An immersive digital experience doesn’t offer the same type of engagement. You don’t have to do anything. Likewise, at a gallery or museum, there are typically placards explaining what the work is about, how it was made, what was on the artists’ mind. This information can be found at the van Gogh immersive experience by using a QR code to open a catalog, but those who don’t actively seek this information are essentially just looking at pictures without much context. And then there’s the matter of price. Galleries are often free, and while you probably won’t see a van Gogh painting in a local gallery, museums often offer opportunities to see exhibitions at a reduced cost or for free. Rayzman says that the van Gogh exhibit does offer free tickets to schools and other groups (they even feature work from homeless artists in the gift shop, with proceeds going to the artists and women’s shelters), but shows like these do indeed place a line between who gets to see the work and who doesn’t. None of these observations makes these experiences “bad,” per se, but they do prompt questions about what art is supposed to do, how we should engage with it, and who gets to see it. As with everything in the 21st century, there are things we give up when we digitize analog experiences.
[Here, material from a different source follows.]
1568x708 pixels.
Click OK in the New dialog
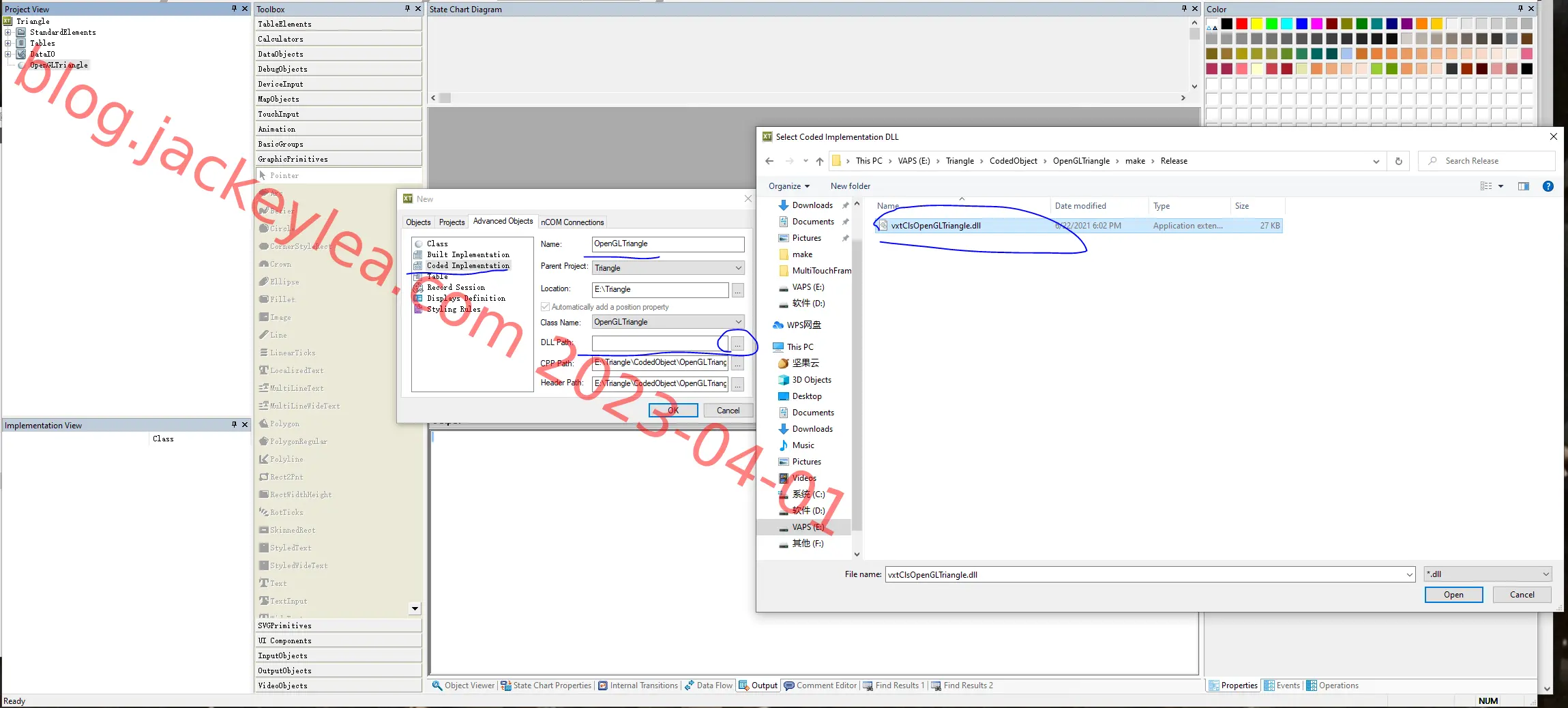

Agnieszka Pilat, an artist whose “Renaissance 2.0” exhibition blends modern painting technique with technology, hasn’t seen the immersive van Gogh experience but says we should all be looking to embrace technology rather than fear it. An artist in residence at the engineering and design company Boston Dynamics, she got inspired after hanging out with those insane-looking robot dogs that can dance and climb like humans; “Renaissance 2.0” has her painting machines in the style of the old masterworks but with a twist: By holding your phone to the paintings, augmented reality and AI inside the canvas makes them move. “Any time man wants to do something extraordinary, he builds a machine,” she says. “Ultimately, machines are our friends and allies.” Her dream, she says, is for intelligent machines to one day come see paintings and say, ‘These are by our ancestors.’”
That may be a way off, or a fantasy that’ll remain fodder for sci-fi flicks, never to materialize in the real world. But artists like Pilat are most likely bellwethers for the future. Art, she says, is always about who holds power, and right now, tech is power. Traditional forms won’t disappear; they’ll just adapt. “[Artists] will innovate,” she says. “We’ll have to step up our game to compete. The obstacle becomes the way.”